- Theatrical poster
- Directed by: Peter Douglas
- Screenplay by: Peter Douglas
- Based on: Love and Other Natural Disasters by Allen Hannay III
- Produced by: Don Goldman Peter Douglas
- Starring: Ann-Margret C. Thomas Howell Charles Durning Kelly Preston
- Cinematography: Tony Pierce-Roberts
- Edited by: David Campling
- Music by: Lee Holdridge, the Textones
- Production company: Vincent Pictures
- Distributed by: Atlantic Releasing
- Release dates: August 22, 1987 (Montreal World Film Festival); February 12, 1988 (U.S.);
- Running time: 97 minutes
- Country: United States
- Budget: $7 million
- Box office: $89,000

= A Tiger's Tale =

1987 film by Peter Douglas

A Tiger's Tale is a 1987 American comedy-drama film starring Ann-Margret and C. Thomas Howell, written and directed by Peter Douglas, based on the novel Love and Other Natural Disasters by Allen Hannay III.

== Plot ==
Bubber Drumm is a Houston high school student. Rose Butts is an alcoholic, more than twice his age, and the mother of his girlfriend, Shirley. Bubber and Rose begin an affair after Bubber fixes Shirley up with his pal, Ransom McKnight.

Bubber and Rose carry on their affair under the nose of her daughter until everything comes out in the open at a drive-in movie theater. To get even with Bubber and Rose for "behaving badly", Shirley pricks a hole in Rose's diaphragm. Shirley goes on to live with her father and Bubber moves in with Rose along with his pet tiger. The diaphragm incident results in Rose getting pregnant with Bubber's baby. The couple must decide whether to keep the baby and continue their May/December romance or part ways.

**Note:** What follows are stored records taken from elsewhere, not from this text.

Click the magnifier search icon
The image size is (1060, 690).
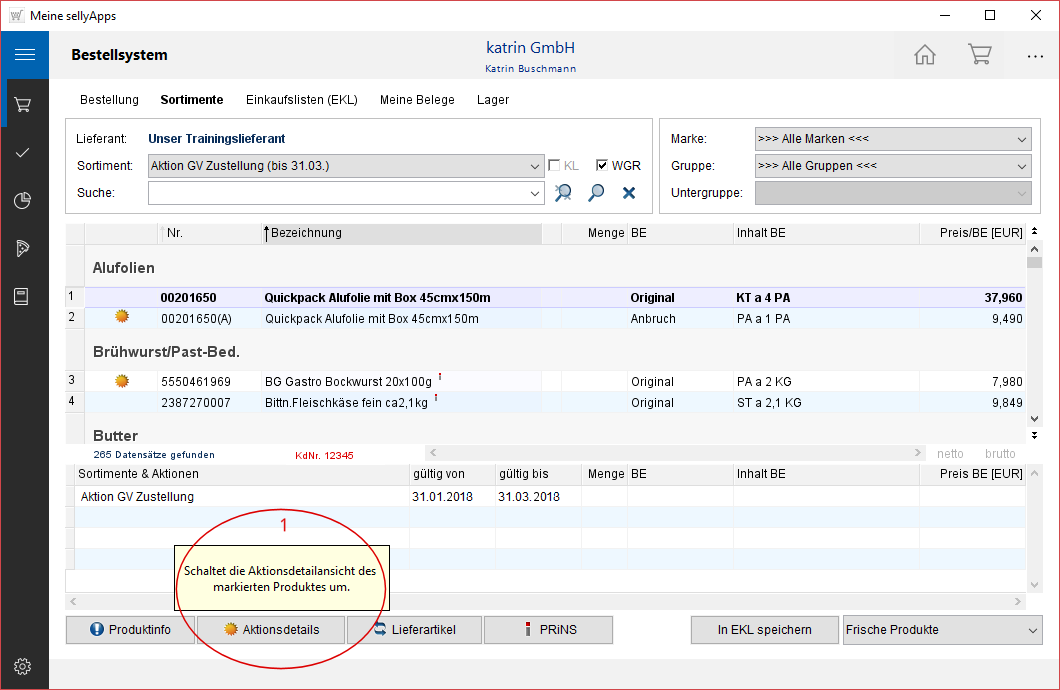(596, 193)
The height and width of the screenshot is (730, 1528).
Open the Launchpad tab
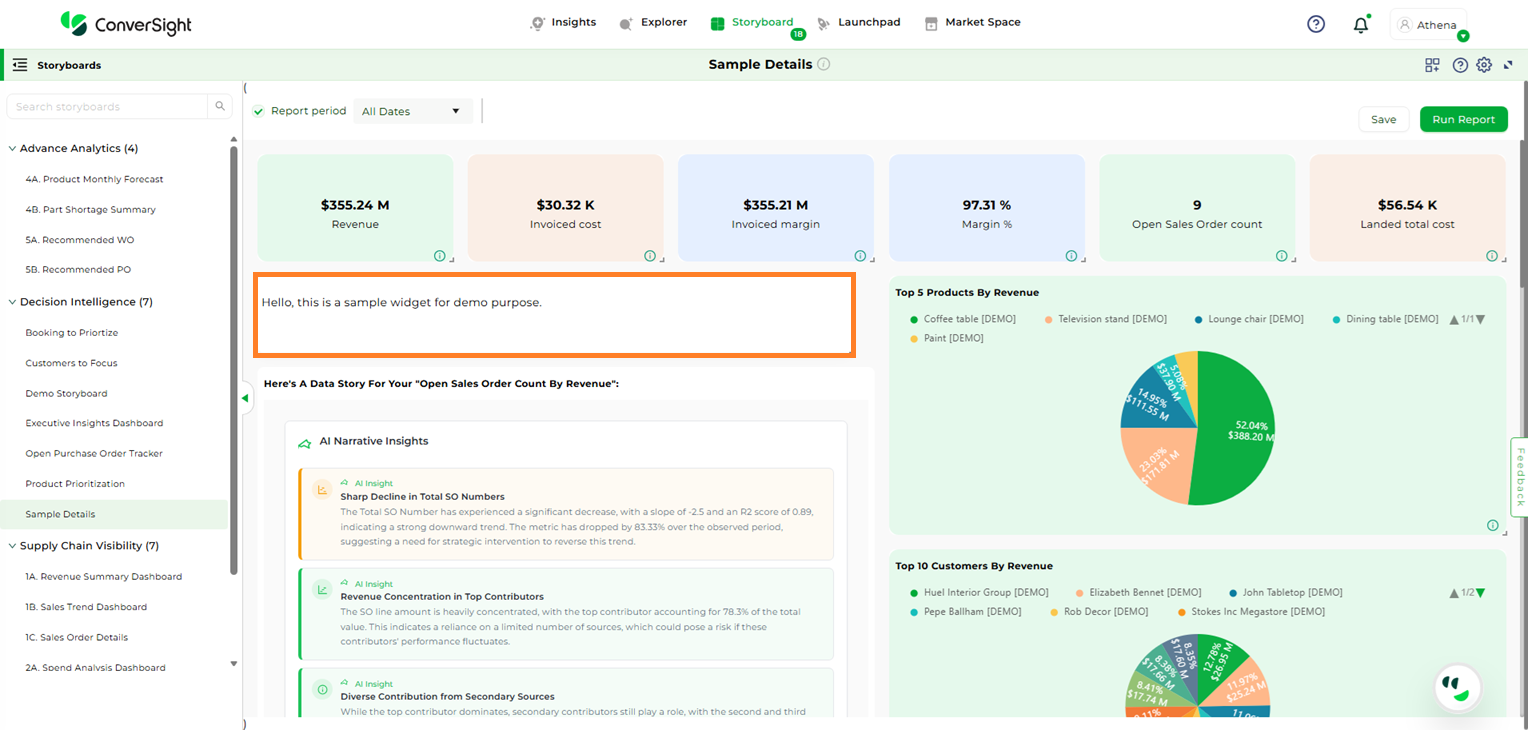[x=858, y=22]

Throughout the film, they end up in the small town of Fairchilds, Texas, and they go dancing at the Fairchild Hall.

== Principal cast ==

| Actor | Role |
|---|---|
| Ann-Margret | Rose Butts |
| C. Thomas Howell | Bubber Drumm |
| Charles Durning | Charlie Drumm |
| Kelly Preston | Shirley Butts |
| Ann Wedgeworth | Claudine |
| William Zabka | Randy |
| James Noble | Sinclair |
| Sean Patrick Flanery | Buddy |

== Music ==
The non-score music is by the Textones (Carla Olson, Phil Seymour, Joe Read, George Callins, Tom Jr Morgan).

== Critical reception ==
Roger Ebert of The Chicago Sun-Times gave the film 2 out of 4 stars although he did like certain aspects of the film:

Some movies don't seem to know what they're really about, and A Tiger's Tale is one of them... What does work in the film, however, is the unlikely relationship between Howell and Ann-Margret... The movie is top-heavy with plot, and what's good in it gets lost in the confusion.
— Roger Ebert, The Chicago Sun-Times

Janet Maslin of The New York Times:

A Tiger's Tale, which opens today at Loews 84th Street Six, is most notable for what it doesn't have: a heavy hand. The material has more than enough potential to become painfully silly, and Mr. Douglas's biggest accomplishment is making sure that doesn't happen.